- [Цитируемый текст]:
************
В 1828 году Пушкин отчетливо ощущает дистанцию, отделяющую его от читателя, и не только не стремится затушевать расхождение, но акцентирует полярность через романтическую оппозицию понятий-миров – «поэт-толпа», оппозицию, которая в его творчестве предыдущих лет была почти снята. Стихотворение «Чернь» было важно Пушкину и в конкретном смысле – как реплика в диалоге со «строгими Аристархами» (отсюда скорая публикация его в «Московском вестнике»), и в общефилософском и эстетическом смысле (связь времен, выход к концепированному читателю), о чем говорит эпиграф из Вергилия «Procul este, profani».
Важно при этом помнить, что понятие «толпа» уже в это время для Пушкина шире представления о равнодушной и чуждой светской толпе. «Изоляция Пушкина в его творческой работе 30-х годов, – справедливо пишет Л. Я. Гинзбург, – была тем более тягостна, что он оказался под ударом не только профессиональной критики, не только публики, но и старых своих соратников»[5]. Именно поэтому ошибочно сводить, как это делали долгое время, остроконфликтную ситуацию, сложившуюся к 30-м годам в отношениях между поэтом и читателем, к конкретному конфликту «поэт – двор», «поэт – свет». Она явно развернута в своих границах до общей проблемы «поэт – читатель».
Во многих стихотворениях Пушкина конца 20-х – начала 30-х годов, лишенных каких бы то ни было сатирических выпадов, звучит мысль о чуждости творений поэта читателю.
Миг вожделенный настал: окончен мой труд многолетний.
Что ж непонятная грусть тайно тревожит меня?
Или, свой подвиг свершив, я стою, как поденщик ненужный,
Плату принявший свою, чуждый работе другой?
(«Труд», 1830. – III (1), 230)
Ты внемлешь грохоту громов,
И гласу бури и валов,
И крику сельских пастухов —
И шлешь ответ;
Тебе ж нет отзыва… Таков
И ты поэт!
(«Эхо», 1831. – III (1), 276)
Новейшие врали вралей старинных стоят —
И слишком уж меня их бредни беспокоят.
Ужели все молчать да слушать? О беда!..
Нет, все им выскажу однажды завсегда.
(«Французских рифмачей суровый судия…», 1833)
************
- [Короткое задание 1]:
В каком журнале, согласно тексту о Пушкине и его читателе, было вскоре опубликовано стихотворение «Чернь»?
- [Короткое задание 2]:
Продолжите текст о Пушкине и его читателе, начав сразу после последней приведенной цитаты.

[Строки данных для указания]
************
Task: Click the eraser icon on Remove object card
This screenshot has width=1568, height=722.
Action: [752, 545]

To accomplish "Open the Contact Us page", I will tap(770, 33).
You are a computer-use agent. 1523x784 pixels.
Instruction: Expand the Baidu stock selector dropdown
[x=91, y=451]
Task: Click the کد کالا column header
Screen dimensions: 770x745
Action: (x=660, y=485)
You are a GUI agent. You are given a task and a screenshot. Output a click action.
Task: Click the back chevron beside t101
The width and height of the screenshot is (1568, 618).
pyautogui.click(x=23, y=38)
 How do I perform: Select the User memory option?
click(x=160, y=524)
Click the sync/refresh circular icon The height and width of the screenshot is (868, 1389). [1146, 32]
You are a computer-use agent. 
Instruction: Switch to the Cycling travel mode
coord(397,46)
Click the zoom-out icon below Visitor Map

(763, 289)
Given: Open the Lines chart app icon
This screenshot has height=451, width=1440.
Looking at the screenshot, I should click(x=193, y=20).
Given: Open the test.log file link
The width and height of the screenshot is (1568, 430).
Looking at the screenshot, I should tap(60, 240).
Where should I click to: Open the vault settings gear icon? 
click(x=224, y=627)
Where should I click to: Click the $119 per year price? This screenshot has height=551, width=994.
************
- [Письменный ответ 1]:
В «Московском вестнике».

- [Письменный ответ 2]:
В применении к 30-м годам в характеристике отношений «поэт – читатель» слово «расхождение» обретает буквальный смысл. Мотив дороги (реальной и метафорической), настойчиво звучащий в творчестве Пушкина этих лет, в системе «поэт – читатель» предстает в варианте разминувшихся дорог. Оппозиция «свое – чужое» здесь четко выражена через противопоставление двух миров и двух жизненных путей:
Побег мой произвел в семье моей тревогу,
И дети и жена кричали мне с порогу,
Чтоб воротился я скорее. Крики их
На площадь привлекли приятелей моих;
Один бранил меня, другой моей супруге
Советы подавал, иной жалел о друге,
Кто поносил меня, кто на смех подымал,
Кто силой воротить соседям предлагал;
Иные уж за мной гнались; но я тем боле
Спешил перебежать городовое поле,
Дабы скорей узреть – оставя те места,
Спасенья верный путь и тесные врата.
(«Странник», 1835. – III (1), 393)
То же самое и в стихотворении «Из Пиндемонти». Линия эта идет до заключительной строфы «Памятника».
Чем далее уходит поэт от своих читателей, тем более расходятся их миры и, следовательно, языки как словесное представление этих миров. На языковое размежевание в системе «поэт – читатель» отчетливо указывают многие пушкинские стихотворения 30-х годов. Достаточно привести пока один пример:
Румяный критик мой, насмешник толстопузый,
Готовый век трунить над нашей томной музой,
Поди-ка ты сюда, присядь-ка ты со мной,
Попробуй, сладим ли с проклятою хандрой.
Смотри, какой здесь вид: избушек ряд убогий,
За ними чернозем, равнины скат отлогий,
Над ними серых туч густая полоса.
Где нивы светлые? Где темные леса?
Где речка?..
…Что ж ты нахмурился? – Нельзя ли блажь оставить!
И песенкою нас веселой позабавить?..
(«Румяный критик мой…», 1830. – III (1), 236).
Очевидно, что обращение «критик» в этом стихотворении не просто определение профессиональной ориентации адресата, а шире – критически настроенный читатель. «Я» (поэт) и «ты» (читатель) четко противопоставлены в пространстве, в восприятии мира, в эстетических привязанностях. Для «я» – деревня, «на дворе у низкого забора два бедных деревца», «на дворе живой собаки нет», «мужик, за ним две бабы вслед. Без шапки он; несет под мышкой гроб ребенка. И кличет издали ленивого попенка», «муза томная». Все это с точки зрения читателя – «блажь». Для «ты» – Москва, графские именины, «веселая песенка» для забавы.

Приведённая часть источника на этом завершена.